Conditional [MASK] Discrete Diffusion Language Model
Hyukhun Koh, Minha Jhang, Dohyung Kim, Sangmook Lee, Kyomin Jung
TL;DR
This work presents Diffusion-EAGS, a framework that fuses conditional masked language models with discrete diffusion models via a conditional Markov Random Field to achieve high-quality, diverse, and controllable text generation. It introduces two mechanisms—Entropy-Adaptive Gibbs Sampling (EAGS) for stepwise, uncertainty-driven updates, and Entropy-based Noise Scheduling (ENS) for structured denoising during training—alongside an energy-based interpretation to guarantee progressive energy reduction. Through experiments on RocStories and Paradetox against ARMs, CMLMs, and DDLMs, the approach yields superior quality-diversity tradeoffs and demonstrates robust keyword-based control. The findings suggest that integrating MLMs into diffusion frameworks, guided by entropy-aware strategies, can mitigate degeneration in conditional generation and offer practical benefits for controllable NLP applications. Limitations include exploration with other PLMs and extending to tasks beyond generation; future work could adapt the framework to encoder-decoder PLMs and broader NLP tasks.
Abstract
Although auto-regressive models excel in natural language processing, they often struggle to generate diverse text and provide limited controllability. Non-auto-regressive methods could be an alternative but often produce degenerate outputs and exhibit shortcomings in conditional generation.
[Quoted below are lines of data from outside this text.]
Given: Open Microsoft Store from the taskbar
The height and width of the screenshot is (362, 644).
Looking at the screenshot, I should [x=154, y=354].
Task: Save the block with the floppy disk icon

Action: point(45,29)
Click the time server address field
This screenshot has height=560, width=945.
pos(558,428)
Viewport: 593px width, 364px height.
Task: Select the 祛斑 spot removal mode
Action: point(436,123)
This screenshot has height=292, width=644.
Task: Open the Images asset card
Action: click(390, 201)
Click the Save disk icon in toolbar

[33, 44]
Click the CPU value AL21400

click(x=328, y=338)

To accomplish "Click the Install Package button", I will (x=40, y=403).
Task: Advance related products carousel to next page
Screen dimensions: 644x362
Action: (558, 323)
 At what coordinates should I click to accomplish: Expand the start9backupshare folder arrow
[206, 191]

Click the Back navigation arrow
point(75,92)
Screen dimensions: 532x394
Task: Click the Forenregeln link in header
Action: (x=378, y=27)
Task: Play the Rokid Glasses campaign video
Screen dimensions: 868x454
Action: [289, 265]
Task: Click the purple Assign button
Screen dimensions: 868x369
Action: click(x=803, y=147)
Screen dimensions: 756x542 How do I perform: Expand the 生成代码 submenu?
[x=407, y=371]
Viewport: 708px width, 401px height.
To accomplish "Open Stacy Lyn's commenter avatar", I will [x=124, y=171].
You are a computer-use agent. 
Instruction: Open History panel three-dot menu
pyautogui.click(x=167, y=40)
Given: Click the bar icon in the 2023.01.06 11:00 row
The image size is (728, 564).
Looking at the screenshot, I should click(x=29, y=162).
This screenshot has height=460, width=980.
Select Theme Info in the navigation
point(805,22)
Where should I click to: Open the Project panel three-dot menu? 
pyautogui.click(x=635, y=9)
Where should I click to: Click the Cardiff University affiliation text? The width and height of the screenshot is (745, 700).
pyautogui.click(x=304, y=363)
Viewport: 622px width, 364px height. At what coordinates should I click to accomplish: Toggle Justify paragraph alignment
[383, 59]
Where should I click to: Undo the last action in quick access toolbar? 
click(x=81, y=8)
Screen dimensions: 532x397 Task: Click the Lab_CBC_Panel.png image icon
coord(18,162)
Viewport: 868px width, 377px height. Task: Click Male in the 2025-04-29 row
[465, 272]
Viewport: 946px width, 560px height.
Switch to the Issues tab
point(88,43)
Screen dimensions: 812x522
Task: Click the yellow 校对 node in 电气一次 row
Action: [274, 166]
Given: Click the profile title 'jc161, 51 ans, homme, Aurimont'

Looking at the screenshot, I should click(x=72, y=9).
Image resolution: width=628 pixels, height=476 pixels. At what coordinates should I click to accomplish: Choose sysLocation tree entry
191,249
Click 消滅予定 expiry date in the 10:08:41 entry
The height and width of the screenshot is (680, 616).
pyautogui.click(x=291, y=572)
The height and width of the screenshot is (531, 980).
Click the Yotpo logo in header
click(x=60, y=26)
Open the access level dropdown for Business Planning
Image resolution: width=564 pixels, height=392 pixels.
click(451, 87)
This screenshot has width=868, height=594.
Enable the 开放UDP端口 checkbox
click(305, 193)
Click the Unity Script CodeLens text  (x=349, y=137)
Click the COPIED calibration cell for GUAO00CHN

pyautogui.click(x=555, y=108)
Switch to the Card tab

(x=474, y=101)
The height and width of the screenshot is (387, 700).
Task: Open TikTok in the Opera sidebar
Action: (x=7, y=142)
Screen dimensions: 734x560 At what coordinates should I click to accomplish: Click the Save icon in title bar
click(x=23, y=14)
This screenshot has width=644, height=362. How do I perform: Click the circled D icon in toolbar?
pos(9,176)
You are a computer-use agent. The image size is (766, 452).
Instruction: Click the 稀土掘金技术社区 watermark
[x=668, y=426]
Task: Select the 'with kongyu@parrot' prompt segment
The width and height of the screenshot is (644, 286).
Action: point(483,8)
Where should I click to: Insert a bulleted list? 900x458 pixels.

To address these challenges, we propose Diffusion-EAGS, a novel framework that integrates conditional masked language models into diffusion language models through the theoretical lens of a conditional Markov Random Field. In doing so, we propose entropy-adaptive Gibbs sampling and entropy-based noise scheduling to counterbalance each model's shortcomings. Experimental results show that Diffusion-EAGS outperforms baselines and achieves the best quality-diversity tradeoff, demonstrating its effectiveness in non-autoregressive text generation.